**APPLY WHAT YOU READ:**
**A)** Answer these questions from the study excerpt, marking each answer with its numeral.
(i) Which two apps did not produce an adequate sample size?
(ii) What were the study's sample size and dropout rate?
(iii) Which two possible mechanisms for increased engagement do the conclusions name?
**B)** Write out the study excerpt from "The study was not" to "for app recommendation.", inclusive, replacing "habit formation" with "routine building".
**C)** Recast the paragraph of the study excerpt that begins "Another limitation of the study was the group design" as a shorter bulleted list that keeps its main facts.

**EXTRACT:**
• • •
Additionally, our qualitative results suggest facets of a more nuanced picture of engagement beyond metrics like screen time or alliance. Participants agreed that perceived ease of use and perceived use were important factors in engaging with an app, which aligns with prior research findings grounded in TAM [22]. But while these 2 core factors were necessary for initial engagement, results suggest that sustained engagement requires the addition of habit formation. The higher rates of engagement that we saw for the digital phenotyping recommendation group may have been driven by the feedback and digital phenotyping information that could have helped participants create routines and patterns around app use.

Limitations

Only 2 apps were picked for final analysis in order to produce meaningful results, because the other 2 apps (Insomnia Coach and Nike Training Club) did not produce an adequate sample size. The lack of uptake of those 2 apps was related to our clinical algorithm consistently recommending participants to target depression and anxiety symptoms, leading to disproportionate recommendations of their respective apps. Participants in the control group most frequently chose to download the other apps as well. The predominant self-selection of the 2 apps may be due to the high prevalence of anxiety and depression symptoms among adults, coupled with participants’ awareness that those apps targeted anxiety and depression. Additionally, both apps incorporate mindfulness techniques, an increasingly popular self-guided intervention. The visual appearance may have also influenced app selection, as it has been shown that app aesthetics play a large role in consumer appeal [39]. While we picked only 4 apps for participants to select from in this study, future studies could pick a larger number of different apps given the generalizability of this approach. Future studies should also use a method to ensure a more balanced representation across all app categories.

Another limitation of the study was the group design. The experimental group included the effect of both clinical and digital phenotypic recommendation, whereas the control group was based on a third condition of participant choice. This made it difficult to distinguish between the effect of clinical and data-based recommendations. Additionally, the control group still received app treatment, making it difficult to surmise results in the absence of intervention. Future studies should consider four distinct groups: (1) clinical recommendation; (2) digital phenotypic–based recommendation; (3) participant choice; and (4) no app (control). The small sample size (n=47) and high dropout rate (35/82, 43%) may have introduced bias and limited robust generalizability of study findings. Most participants dropped out after the first meeting for unknown reasons. A lower number of participants reported loss of interest or time commitment issues. Other participants finished the study but were excluded for data quality issues, a problem ubiquitous in digital phenotyping research. The lack of compensation and the remote nature of the study were most likely contributing factors to the small sample size and high dropout rate. Paying participants to attend study visits would have likely increased engagement but would have also confounded results. Holding in-person study visits may have decreased the dropout rate but would simultaneously made recruitment less feasible and led to a less geographically diverse sample.

The study was not designed to assess clinical impact and instead engagement. Future studies, powered appropriately, can explore if high engagement (both subjective and objective) is actually associated with improvements in depression or anxiety.

Conclusions

Digital phenotyping app recommendation is feasible and may increase rates of engagement. However, such models need to be carefully assessed before use in larger-scale studies as they may bias recommendations toward a subset of apps. Assessing the mechanism of how this approach increases engagement, whether through digital working alliance or habit formation, can help advance the use of digital phenotyping for app recommendation.
• • •
**DATASET EXTRACT:**
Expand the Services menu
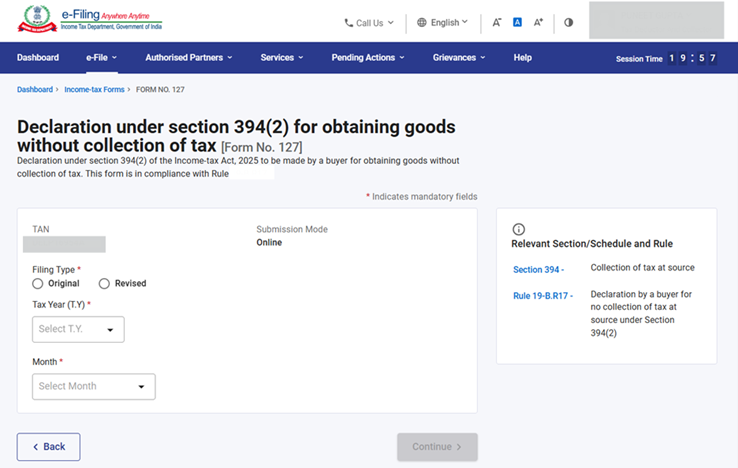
• • •
**ANSWERS TO THE TASKS:**
**A)**
(i) Insomnia Coach and Nike Training Club.
(ii) The sample size was 47 (n=47), and the dropout rate was 35/82, or 43%.
(iii) Digital working alliance and habit formation.

**B)**
The study was not designed to assess clinical impact and instead engagement. Future studies, powered appropriately, can explore if high engagement (both subjective and objective) is actually associated with improvements in depression or anxiety.

Conclusions

Digital phenotyping app recommendation is feasible and may increase rates of engagement. However, such models need to be carefully assessed before use in larger-scale studies as they may bias recommendations toward a subset of apps. Assessing the mechanism of how this approach increases engagement, whether through digital working alliance or routine building, can help advance the use of digital phenotyping for app recommendation.

**C)**
- The experimental group combined clinical and digital phenotypic recommendation, while the control group chose its own apps. This made it hard to separate the effects of clinical and data-based recommendations.
- The control group still received app treatment, so results without intervention could not be judged.
- Future studies should use four groups: clinical recommendation, digital phenotypic–based recommendation, participant choice, and no app (control).
- The small sample (n=47) and high dropout rate (35/82, 43%) may have introduced bias and limited generalizability.
- Most dropouts left after the first meeting for unknown reasons. Fewer cited loss of interest or time commitment.
- Some participants who finished were excluded for data quality issues.
- The lack of compensation and the remote format likely contributed to the small sample and high dropout.
- Paying participants would likely have raised engagement but confounded results.
- In-person visits might have lowered dropout but would have made recruitment harder and the sample less geographically diverse.